De nossa parte, existe um interesse sincero em apresentar, com responsabilidade, o

autor de acordo com suas próprias intenções, pois foram feitas pesquisas exaustivas que

nos possibilitaram enxergar os princípios que fundamentam a legitimidade do poder. Nossa

análise não se deixa levar pela admiração que temos pelas obras filosóficas do autor e não

nos furtamos de discutir possíveis contradições existentes em seus posicionamentos. Por

isso, a pesquisa aqui desenvolvida, busca fazer uma análise imparcial sem, claro, deixar de

reconhecer a importância da obra rousseauniana. O cuidado com que o genebrino escreve

seus textos nos faz admirá-lo, pois na medida em que lemos seus textos, somos

encantamos, não só por seu estilo de escrita, mas pelas teorias com as quais nos

deparamos. Todavia, expomos o filósofo com o cuidado que se deve em uma pesquisa

séria, recorrendo a citações do próprio autor e de comentadores respeitados quando

necessário. Aliás, a verdade é algo que Rousseau valoriza, tanto que se consultarmos seu

Fragmento Biográfico, o autor revela:

96

Quantos preconceitos, erros e males comecei a perceber em tudo o que produz a admiração dos homens! Essa visão causava-me dor e inflamava minha coragem; acreditei sentir-se animado por um zelo mais belo do que o do amor-próprio, tomei a pena e, resolvido a esquecer de mim, consagrei as produções a serviço da verdade e da virtude.101

É preciso notar que Rousseau sempre respeitou as leis de sua nação, do estado que

mantinha um apreço fraterno, até mesmo quando fazia críticas ao governo de Genebra, seu

intuito era de aperfeiçoar as instituições políticas de seu país. Talvez seja exagero

considerar Rousseau o maior cidadão da pátria da qual é filho, mas não seria mentira se

nós o julgássemos como aquele que fez significativas contribuições para o bem de seu

povo.
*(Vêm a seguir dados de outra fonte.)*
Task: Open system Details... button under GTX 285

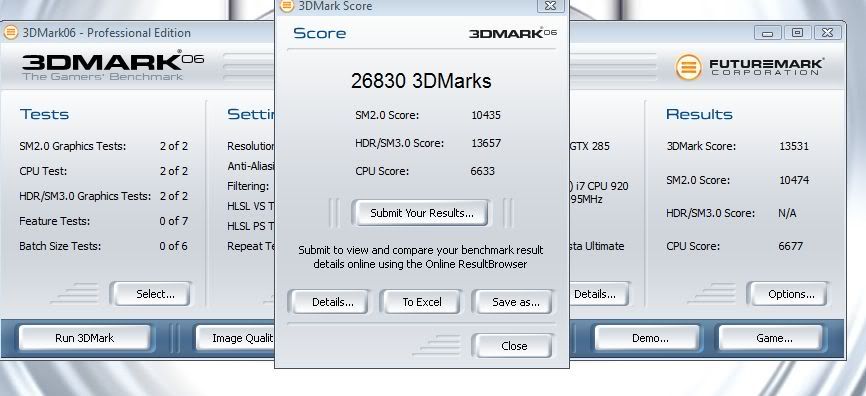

Nosso autor demonstrou estima não só pelas instituições de seu país, mas por todos

os sistemas que necessitavam de uma adequação com vistas a assegurar a legitimidade dos

governos frente à vontade geral. Todavia, por apresentar justamente ao povo os seus

direitos e suas obrigações como cidadãos, seus escritos lhe renderam ataques pessoais

desproporcionais; ataques direcionados por aqueles que não entendiam as verdadeiras

intenções de suas ideias, que não podiam perceber a virtude de seu trabalho filosófico, por

estarem cegos com o amor próprio que imperavam sobre seus julgamentos.

101 ROUSSEAU, Jean Jacques. Textos autobiográficos e outros escritos. São Paulo: Editora UNESP, 2009. p. 57.